Saturday, May 28, 2005

Proximity sensors for cars

I saw someone backing her car into a parking spot yesterday. She managed to get the fender of her car onto the footpath. Luckily for her, the car cleared the footpath, so there was no damage done. The thing is that she didn't even know; a driver from another car had to tell her. I've had this problem sometimes when I've reversed a car too far. Figuring out your car's length (depth?) is not so easy and it does take some driving experience. So, it's surprising that cars don't have proximity sensors at the back to tell you when you're too close to something. I think that some "luxury" cars do, but isn't a proximity sensor something that could benefit everyone? Wouldn't it make reversing so much easier for drivers, inexperienced or otherwise? Why is there such a surprising lack of innovation or even attention to things that would help make a user's job easier?

Monday, May 16, 2005

Ice trays and zen meditation

The fridges now-a-days, they're silent, they're efficient, they don't emanate CFCs--in short, they are technological marvels. How come the ice (cube) trays that the fridges come with are still as hard to use as they were before? I'm talking about pouring the water in the trays. I've never been someone who had a steady hand, but for me filling an ice tray with water is about as easy as getting Penelope Cruz to go out on a date. (Yeah, so I'm not Tom Cruise.) I spill about half the water outside the tray because if I fill one cube, the water doesn't go into the next one, it decides to spill out.

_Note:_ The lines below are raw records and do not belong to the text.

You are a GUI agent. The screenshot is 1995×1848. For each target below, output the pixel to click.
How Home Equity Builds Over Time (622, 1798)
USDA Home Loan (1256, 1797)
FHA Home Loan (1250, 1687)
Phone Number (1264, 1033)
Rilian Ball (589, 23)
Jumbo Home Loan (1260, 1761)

If I don't spill the water, I end up having cubes the size of peanuts, only they're cubic in shape. Then, there's the small matter of transferring the ice tray into the freezer. My fridge has some snap-fit kind of mechanism, so I end up spilling some more water. I think that you can learn Zen meditation by filling up my fridge's ice trays. To be fair to the designers of my (LG) fridge, they made the process of removing ice cubes from the tray much easier. All you have to do is rotate the tray and the cubes fall into a receptacle below. Real simple. I'm just wondering why the same designer can't create a simple design, like a corrugation on the side or on the centre, that you can pour water into, so that the water just flows (note to designers--water flows) into the tray? Till someone does that, I'll be wasting half of Bangalore's water filling my ice tray. I think I'll have some ice water now.

Monday, May 02, 2005

Designing manhole covers

Kathy Sierra, a really smart lady (who Hugh MacLeod wants to marry), wrote a nice post about (well) manhole covers. Actually, it's about aesthetics and design and the differences between the Japanese and the US cultures. She writes:
Beauty and attention to design detail... everywhere I turned during my two week stay (Tokyo and Kyoto), I saw it. Every--and I mean every Japanese restaurant (including the fast-food sushi joints) had an architectural bent. A sense of style. An aesthetic sensibility you just don't see throughout the US!